Enhance youth participation and engagement to create positive changes at individual, family and community levels

In 2015, World Vision Georgia (WVG) expanded its number of school-based youth clubs to 45, uniting more than 1200 youngsters. 6000 youngsters were involved in various non-formal education activities with the aim of enhancing and empowering their voices both within their communities and at the national level.
 
In 2015, WVG ran a number of projects supported by the Ministry of Sport and Youth Affairs of Georgia in an ongoing effort to roll out its overall approach to build sustainable and high-impact results through strategic partnerships at community, local and national levels.
 
One of WVG’s major achievements in 2015 was the opening of a Youth Center in Samtskhe-Javakheti ADP (Adigeni Municipality) with the support of the local Municipality.
 
The Kakheti ADP successfully implemented the ‘Civil Voice and Action’ advocacy campaign and lobbied for a public debate as a supplemental educational service in 4 public schools in Kakheti.

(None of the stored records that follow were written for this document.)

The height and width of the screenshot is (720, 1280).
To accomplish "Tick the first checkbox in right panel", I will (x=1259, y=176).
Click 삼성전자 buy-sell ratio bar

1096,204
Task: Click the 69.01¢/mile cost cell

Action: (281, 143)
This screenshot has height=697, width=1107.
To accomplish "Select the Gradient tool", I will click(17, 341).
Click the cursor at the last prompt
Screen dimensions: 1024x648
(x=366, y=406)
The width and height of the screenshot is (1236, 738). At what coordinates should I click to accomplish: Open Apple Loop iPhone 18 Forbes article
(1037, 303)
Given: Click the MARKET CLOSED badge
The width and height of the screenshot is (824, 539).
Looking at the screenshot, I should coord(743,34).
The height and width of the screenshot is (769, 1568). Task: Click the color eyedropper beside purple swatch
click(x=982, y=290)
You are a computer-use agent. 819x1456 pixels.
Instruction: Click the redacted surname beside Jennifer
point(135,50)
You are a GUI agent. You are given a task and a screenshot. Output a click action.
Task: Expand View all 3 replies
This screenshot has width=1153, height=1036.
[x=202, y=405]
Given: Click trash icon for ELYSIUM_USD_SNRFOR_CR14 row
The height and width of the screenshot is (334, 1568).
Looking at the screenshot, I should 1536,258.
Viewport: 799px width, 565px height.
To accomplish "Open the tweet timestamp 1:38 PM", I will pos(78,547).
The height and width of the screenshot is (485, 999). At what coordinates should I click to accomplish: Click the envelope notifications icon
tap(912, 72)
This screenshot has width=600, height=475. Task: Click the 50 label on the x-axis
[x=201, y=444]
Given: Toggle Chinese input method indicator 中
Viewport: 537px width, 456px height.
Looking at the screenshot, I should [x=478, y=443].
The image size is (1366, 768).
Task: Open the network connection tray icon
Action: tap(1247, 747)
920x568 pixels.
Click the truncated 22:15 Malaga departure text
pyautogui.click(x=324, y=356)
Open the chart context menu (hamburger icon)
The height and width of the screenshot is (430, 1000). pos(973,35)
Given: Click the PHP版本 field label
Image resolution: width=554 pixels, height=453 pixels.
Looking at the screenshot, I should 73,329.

Besides the Kakheti ADP, the procedure was also supported by the Georgian Institute for Debate and Education. Debate club members, school students, teachers and parents were also actively involved in the process of identifying the needs of the community in the education system, finding ways to deliver them to the decision-making body, and findings ways to solve them.
 
Promoting non-formal education through outdoor activities was one of the priorities for the youth programme in 2015 as well. A variety of sporting activities, summer camps and hiking trips were encouraged amongst youth and more than 500 youngsters participated in outdoor activities in the summer of 2015.
 
A lot of progress was made towards the building of capacities amongst youth in an effort to establish better environments of accountability within local and national authorities. Through a number of projects, skills were identified and enhanced that enabled youth to demand more from relevant authorities and seek more open and participatory policy development approaches that will ultimately impact on their own well-being.